TASK DATA:
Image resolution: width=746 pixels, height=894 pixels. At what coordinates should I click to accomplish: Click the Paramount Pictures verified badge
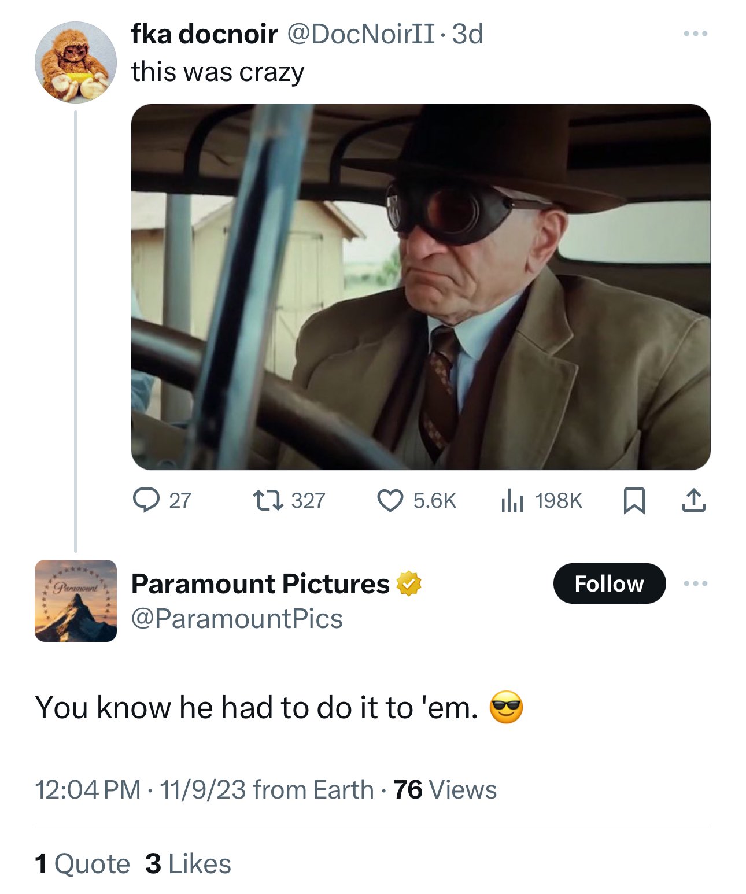pos(409,583)
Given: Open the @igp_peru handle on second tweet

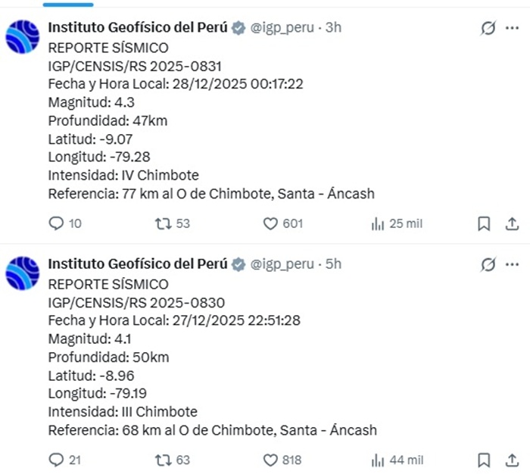Looking at the screenshot, I should click(282, 264).
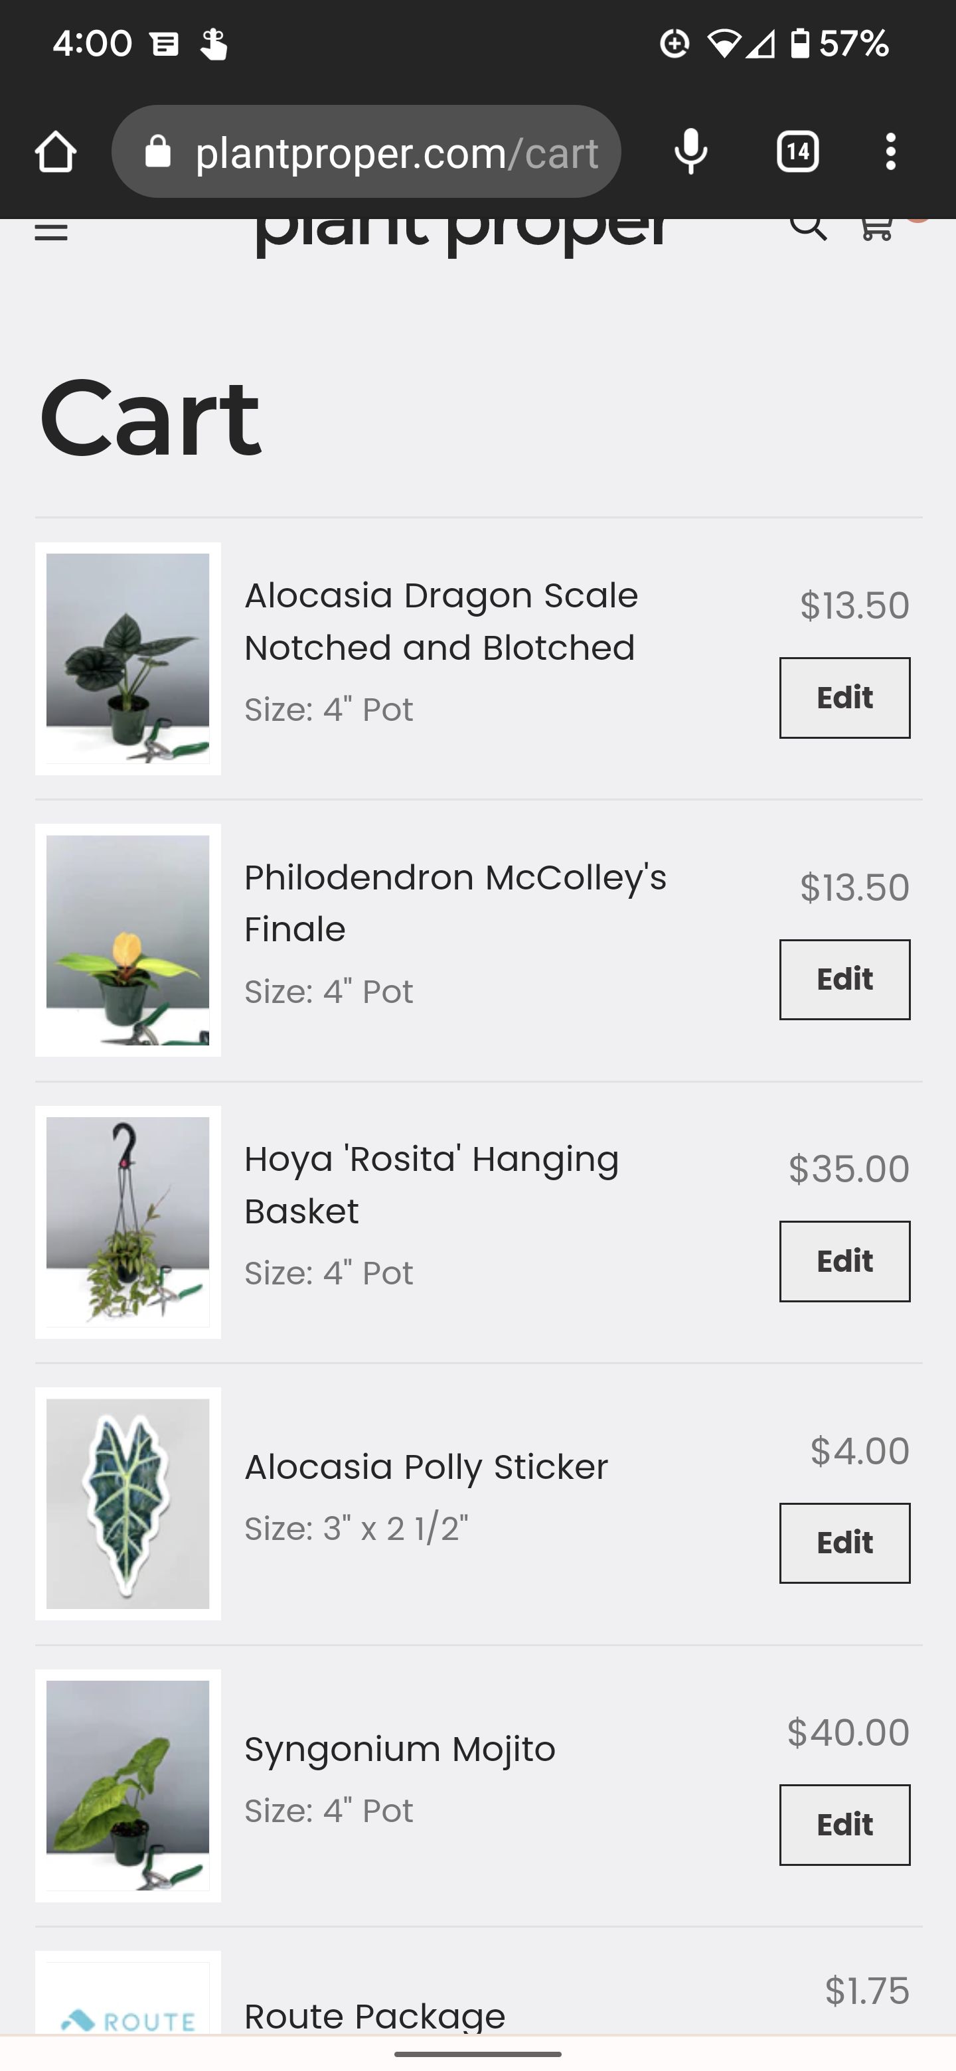
Task: Tap the shopping cart icon
Action: click(876, 228)
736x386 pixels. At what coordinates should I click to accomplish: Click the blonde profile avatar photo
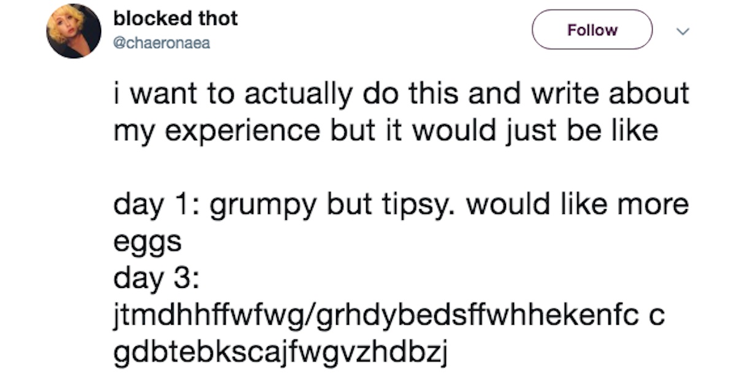74,31
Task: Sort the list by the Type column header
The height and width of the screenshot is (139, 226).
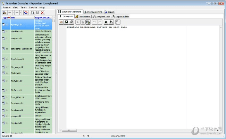Action: [x=5, y=17]
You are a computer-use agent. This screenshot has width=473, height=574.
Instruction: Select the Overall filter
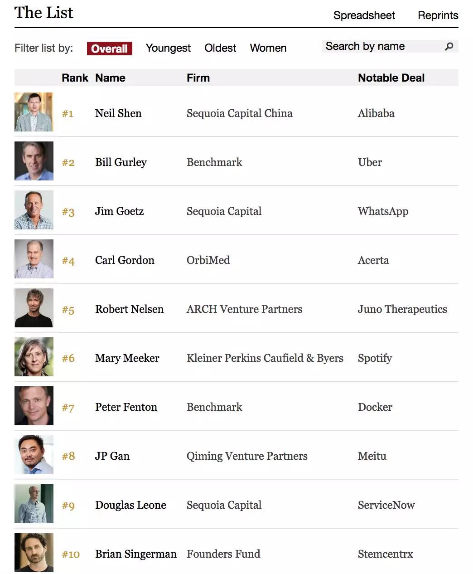coord(110,49)
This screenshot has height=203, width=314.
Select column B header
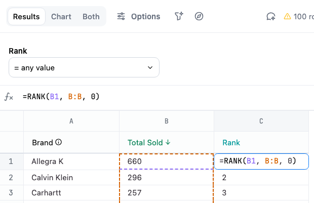pos(167,121)
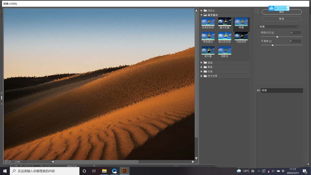Collapse the filter thumbnail panel with double-arrow button

[257, 11]
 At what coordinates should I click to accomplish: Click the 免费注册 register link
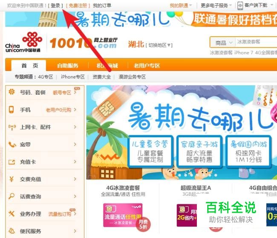point(78,6)
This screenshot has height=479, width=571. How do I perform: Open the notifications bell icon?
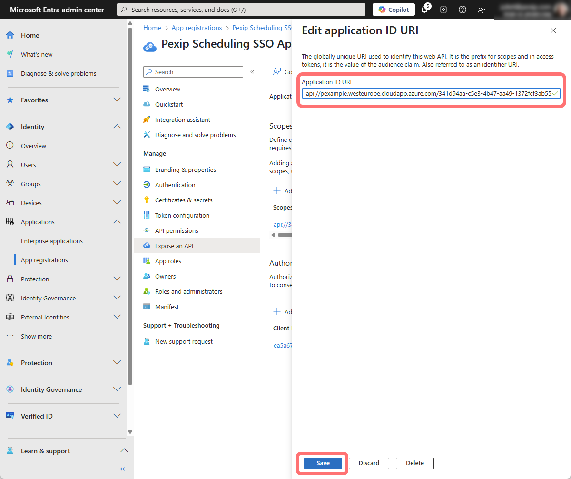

WHAT IS EXPECTED: An exact copy is needed of the stretch above that opens with the line containing "The height and" and closes with the line containing "This screenshot has height=203, width=314."; the pictures are not part of it.

ANSWER AREA:
The height and width of the screenshot is (139, 226).
Action: [x=5, y=17]
You are a computer-use agent. This screenshot has width=473, height=574.
Instruction: Select the Overall filter
coord(110,49)
This screenshot has height=203, width=314.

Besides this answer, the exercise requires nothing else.